With year-on-year (YoY) growth in the index of industrial production (IIP) showcasing small contraction in August 2020 at 8.0%, compared with 10.8% in July 2020, industrial output indicates signs of recovery. However, compared with July 2020, IIP contracted by 1.3% on a sequential basis.

Railway freight traffic has significantly improved since August 2020 due to economic recovery and rising demand. It increased by 15.5% (YoY) in September 2020 and 15.4% in October 2020, supported by demand for food grains, domestic coal for steel plants and thermal power houses, pig iron, finished steel, iron-ore exports, clinker cement and domestic containers. In the first twenty days of October 2020, gross revenue from railway passenger bookings stood at ~Rs. 927.55 crore (US$ 124.60 million), meeting 95% of September levels, driven by easing the interstate movement restrictions.

In October 2020, domestic aviation improved and is expected to recover further with the beginning of the festive season, as domestic airlines will soon be permitted to operate up to 75% of pre-COVID capacity, up from the 65% in October 2020. Also, the number of domestic aviation passengers surged from 2.8 lakh in May 2020 to 28.32 lakh in August 2020 and was 39.43 lakh in September 2020.

India’s Purchasing Managers’ Manufacturing Index (PMI) increased to 58.9 in October 2020—the highest figure in over a decade. This boost was driven by the overall economic growth and increase in business activities in the sectors such as consumer goods and investment products. The revenue upturn was the highest since mid-2008. In October 2020, the PMI Services index also increased to 54.1, breaking the seven-month contraction sequence.

Power consumption reported a 12.1% YoY growth in October 2020, fuelled by improvements in commercial and industrial activities, compared with 4.6% growth in September 2020.
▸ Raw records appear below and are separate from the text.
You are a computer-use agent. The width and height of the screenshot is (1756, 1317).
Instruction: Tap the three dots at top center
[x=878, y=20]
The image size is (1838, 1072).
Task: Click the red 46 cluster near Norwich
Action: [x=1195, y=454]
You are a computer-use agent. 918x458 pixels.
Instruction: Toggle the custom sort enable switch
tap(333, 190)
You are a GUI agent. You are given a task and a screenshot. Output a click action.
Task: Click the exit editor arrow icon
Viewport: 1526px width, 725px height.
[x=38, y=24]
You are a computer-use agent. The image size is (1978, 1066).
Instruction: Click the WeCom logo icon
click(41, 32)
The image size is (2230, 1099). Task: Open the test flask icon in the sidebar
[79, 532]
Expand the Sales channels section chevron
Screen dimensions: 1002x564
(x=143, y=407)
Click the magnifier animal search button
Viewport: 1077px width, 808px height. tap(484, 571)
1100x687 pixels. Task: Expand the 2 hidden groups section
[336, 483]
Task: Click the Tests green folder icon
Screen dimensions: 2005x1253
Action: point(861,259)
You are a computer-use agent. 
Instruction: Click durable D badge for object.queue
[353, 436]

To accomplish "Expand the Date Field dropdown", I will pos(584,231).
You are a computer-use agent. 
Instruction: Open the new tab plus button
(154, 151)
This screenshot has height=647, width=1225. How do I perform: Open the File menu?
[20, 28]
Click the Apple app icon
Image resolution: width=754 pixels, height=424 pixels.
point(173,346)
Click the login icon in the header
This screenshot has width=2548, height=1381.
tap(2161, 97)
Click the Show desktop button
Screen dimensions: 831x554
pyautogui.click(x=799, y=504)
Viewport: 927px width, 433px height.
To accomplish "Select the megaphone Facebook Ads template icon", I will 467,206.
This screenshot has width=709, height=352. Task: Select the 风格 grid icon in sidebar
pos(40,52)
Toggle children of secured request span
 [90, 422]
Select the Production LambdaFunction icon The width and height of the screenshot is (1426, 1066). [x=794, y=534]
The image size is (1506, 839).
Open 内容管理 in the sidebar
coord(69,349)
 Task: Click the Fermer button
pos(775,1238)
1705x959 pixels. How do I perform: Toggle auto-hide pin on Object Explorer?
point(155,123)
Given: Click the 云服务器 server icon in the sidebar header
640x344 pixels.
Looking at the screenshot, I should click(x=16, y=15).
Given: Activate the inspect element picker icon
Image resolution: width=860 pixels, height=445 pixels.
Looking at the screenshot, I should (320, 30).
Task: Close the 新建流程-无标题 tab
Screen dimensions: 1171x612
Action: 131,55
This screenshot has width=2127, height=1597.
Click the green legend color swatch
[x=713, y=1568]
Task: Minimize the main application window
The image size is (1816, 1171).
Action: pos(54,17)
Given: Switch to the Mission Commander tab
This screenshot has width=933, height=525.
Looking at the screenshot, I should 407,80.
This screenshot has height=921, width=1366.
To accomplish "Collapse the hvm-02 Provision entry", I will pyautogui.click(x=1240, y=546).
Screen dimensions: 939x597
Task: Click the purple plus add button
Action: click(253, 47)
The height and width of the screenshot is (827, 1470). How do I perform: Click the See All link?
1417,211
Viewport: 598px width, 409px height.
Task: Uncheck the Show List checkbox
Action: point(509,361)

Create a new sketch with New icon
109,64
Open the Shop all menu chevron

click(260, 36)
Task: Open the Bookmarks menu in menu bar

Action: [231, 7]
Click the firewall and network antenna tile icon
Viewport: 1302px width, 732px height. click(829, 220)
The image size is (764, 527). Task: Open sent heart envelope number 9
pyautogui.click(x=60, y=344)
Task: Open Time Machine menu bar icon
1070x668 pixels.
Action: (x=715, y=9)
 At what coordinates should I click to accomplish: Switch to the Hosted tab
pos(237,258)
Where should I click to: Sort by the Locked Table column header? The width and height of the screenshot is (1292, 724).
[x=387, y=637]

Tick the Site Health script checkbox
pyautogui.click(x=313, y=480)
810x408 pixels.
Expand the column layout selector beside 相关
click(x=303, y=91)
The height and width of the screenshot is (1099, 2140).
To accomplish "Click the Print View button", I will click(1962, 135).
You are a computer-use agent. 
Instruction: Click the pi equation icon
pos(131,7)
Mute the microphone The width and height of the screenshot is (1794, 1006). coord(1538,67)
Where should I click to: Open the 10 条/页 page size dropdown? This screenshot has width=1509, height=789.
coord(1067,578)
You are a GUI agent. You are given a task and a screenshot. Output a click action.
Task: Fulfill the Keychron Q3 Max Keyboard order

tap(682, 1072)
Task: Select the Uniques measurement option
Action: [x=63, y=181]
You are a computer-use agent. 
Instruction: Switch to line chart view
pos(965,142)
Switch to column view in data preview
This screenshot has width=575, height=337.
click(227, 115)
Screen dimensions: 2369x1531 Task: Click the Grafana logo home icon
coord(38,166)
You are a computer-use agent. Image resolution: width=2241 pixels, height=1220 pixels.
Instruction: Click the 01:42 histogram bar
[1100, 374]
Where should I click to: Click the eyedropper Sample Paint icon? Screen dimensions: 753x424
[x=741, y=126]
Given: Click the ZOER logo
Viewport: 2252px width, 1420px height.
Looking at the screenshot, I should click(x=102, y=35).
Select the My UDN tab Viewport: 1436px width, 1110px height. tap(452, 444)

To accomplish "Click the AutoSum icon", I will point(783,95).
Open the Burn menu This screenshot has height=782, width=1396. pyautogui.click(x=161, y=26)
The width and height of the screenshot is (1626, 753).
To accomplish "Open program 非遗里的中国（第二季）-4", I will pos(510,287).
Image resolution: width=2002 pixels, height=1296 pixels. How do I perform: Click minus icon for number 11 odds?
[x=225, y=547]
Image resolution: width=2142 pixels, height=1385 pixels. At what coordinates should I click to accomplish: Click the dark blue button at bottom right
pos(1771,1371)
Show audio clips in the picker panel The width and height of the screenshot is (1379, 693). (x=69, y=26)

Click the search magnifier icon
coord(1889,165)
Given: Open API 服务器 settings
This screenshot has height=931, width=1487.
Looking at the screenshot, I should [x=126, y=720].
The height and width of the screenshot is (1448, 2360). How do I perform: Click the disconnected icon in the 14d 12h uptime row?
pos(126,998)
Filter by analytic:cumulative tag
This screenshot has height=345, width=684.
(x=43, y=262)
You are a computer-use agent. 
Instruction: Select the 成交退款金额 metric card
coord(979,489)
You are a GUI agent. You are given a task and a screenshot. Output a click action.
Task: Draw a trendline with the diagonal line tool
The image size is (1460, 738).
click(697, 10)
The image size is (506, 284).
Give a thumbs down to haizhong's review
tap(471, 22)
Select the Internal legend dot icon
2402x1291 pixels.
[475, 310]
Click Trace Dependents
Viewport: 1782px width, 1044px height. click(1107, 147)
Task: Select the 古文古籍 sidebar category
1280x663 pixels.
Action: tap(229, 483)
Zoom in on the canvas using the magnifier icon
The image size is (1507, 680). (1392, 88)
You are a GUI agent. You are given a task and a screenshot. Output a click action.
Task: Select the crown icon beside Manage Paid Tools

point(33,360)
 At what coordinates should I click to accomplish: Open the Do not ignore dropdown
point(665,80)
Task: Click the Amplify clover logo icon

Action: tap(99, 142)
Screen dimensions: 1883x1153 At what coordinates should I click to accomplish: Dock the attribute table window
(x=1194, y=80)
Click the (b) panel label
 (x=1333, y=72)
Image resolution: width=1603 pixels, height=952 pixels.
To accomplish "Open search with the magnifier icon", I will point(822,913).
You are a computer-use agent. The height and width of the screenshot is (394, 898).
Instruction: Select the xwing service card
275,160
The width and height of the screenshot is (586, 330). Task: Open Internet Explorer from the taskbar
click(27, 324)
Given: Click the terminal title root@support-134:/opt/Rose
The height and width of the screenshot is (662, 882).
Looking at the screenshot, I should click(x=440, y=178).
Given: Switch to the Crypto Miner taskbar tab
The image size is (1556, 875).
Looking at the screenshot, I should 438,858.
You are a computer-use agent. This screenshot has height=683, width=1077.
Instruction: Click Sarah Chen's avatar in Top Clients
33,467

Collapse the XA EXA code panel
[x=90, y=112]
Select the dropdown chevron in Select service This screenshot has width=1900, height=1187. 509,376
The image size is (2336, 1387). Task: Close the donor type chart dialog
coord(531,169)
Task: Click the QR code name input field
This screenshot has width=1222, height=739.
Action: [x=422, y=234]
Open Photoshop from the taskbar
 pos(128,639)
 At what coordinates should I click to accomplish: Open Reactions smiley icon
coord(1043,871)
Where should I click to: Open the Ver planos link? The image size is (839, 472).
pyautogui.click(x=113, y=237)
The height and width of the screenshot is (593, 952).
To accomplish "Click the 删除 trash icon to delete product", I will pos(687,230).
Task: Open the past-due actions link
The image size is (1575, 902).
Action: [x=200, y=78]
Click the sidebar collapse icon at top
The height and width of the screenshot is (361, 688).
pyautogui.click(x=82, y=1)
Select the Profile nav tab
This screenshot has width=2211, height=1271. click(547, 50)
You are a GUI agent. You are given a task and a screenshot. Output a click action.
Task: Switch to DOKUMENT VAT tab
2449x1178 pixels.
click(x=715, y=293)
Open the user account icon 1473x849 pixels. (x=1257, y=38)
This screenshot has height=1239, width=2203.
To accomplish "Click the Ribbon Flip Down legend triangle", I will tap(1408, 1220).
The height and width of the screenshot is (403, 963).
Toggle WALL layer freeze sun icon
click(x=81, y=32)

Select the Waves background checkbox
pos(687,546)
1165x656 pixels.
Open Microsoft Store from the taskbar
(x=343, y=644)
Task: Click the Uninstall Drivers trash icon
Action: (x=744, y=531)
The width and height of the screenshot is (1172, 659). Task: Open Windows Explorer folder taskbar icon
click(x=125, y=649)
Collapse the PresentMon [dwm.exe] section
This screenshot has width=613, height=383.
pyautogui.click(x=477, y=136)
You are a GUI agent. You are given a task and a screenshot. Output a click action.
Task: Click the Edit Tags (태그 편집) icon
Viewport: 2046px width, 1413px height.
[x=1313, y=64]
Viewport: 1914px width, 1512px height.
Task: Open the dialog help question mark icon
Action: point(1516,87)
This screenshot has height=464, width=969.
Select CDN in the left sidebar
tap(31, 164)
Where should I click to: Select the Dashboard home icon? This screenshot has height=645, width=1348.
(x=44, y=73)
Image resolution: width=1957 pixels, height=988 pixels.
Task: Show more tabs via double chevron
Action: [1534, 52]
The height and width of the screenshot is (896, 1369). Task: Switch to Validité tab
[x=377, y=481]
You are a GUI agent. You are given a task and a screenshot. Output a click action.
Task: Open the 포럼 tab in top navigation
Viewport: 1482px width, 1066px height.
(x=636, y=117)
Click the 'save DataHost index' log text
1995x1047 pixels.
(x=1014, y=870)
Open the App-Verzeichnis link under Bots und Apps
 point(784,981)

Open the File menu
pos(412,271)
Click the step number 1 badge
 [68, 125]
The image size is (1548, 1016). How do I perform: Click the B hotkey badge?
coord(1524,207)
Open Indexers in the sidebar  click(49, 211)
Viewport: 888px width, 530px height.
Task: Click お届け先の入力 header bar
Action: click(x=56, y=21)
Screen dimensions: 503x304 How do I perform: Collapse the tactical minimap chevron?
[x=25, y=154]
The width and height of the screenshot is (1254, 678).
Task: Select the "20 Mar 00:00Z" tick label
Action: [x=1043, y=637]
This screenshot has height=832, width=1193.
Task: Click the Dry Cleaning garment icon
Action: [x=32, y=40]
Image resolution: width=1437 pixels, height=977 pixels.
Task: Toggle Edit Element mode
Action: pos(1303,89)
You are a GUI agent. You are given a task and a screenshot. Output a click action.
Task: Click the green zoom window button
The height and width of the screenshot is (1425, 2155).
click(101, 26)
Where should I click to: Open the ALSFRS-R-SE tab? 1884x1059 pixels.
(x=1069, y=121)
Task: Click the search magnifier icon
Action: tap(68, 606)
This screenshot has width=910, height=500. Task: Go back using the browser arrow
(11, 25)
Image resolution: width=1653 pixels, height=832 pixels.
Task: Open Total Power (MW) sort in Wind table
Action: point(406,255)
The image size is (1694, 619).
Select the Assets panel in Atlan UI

A leading indicator of revenue collections, supply chain corrections and logistics growth, the persistent improvements in e-way bills make way for a strong economic recovery. The total value of e-way bills recorded YoY growth of 19% in October 2020, marking a strong economic recovery. Since mid-August, e-way bills have improved significantly to reach Rs. 16.82 trillion (US$ 225.95 billion) in October 2020, surpassing the corresponding levels of Rs. 14.12 trillion (US$ 189.68 billion) in 2019.

Some other infrastructure indicators

UPI payment transactions reached an all-time high in October 2020 at Rs. 3.86 trillion (US$ 51.85 billion) in value and 207 crore in volume terms. Trends in cash withdrawal from ATMs/micro ATMs and banking correspondents (BCs) also indicated improving demand sentiments.

In October 2020, the total daily electronic toll collection and number of transactions stood at Rs. 68.9 crore (US$ 9.26 million) and 39.5 lakh, respectively, compared with pre-COVID daily averages of Rs. 55.4 crore (US$ 7.44 million) and 32.6 lakh, resp., with improvements seen in most states.

In October 2020, FPI inflows remained strong, driven by rising economic normalisation trends and surplus liquidity in the global markets. In October 2020, the FPI reported a net inflow of US$ 3.2 billion, compared with an outflow of US$ 0.16 billion in September.

In October 2020, supported by revived FPI inflows, the Indian rupee strengthened over September. RBI’s dollar purchases in the foreign exchange market, kept the rupee range bound in October at 73.1-73.9 Rs./US$. As of October 23, 2020, India’s foreign exchange reserves stood at US$ 560.53 billion.

Total FDI inflows stood at US$ 35.73 billion between April 2020 and August 2020, the highest ever for the first five months of a financial year and 13% higher compared with the first five months of 2019-20 (US$ 31.60 billion).”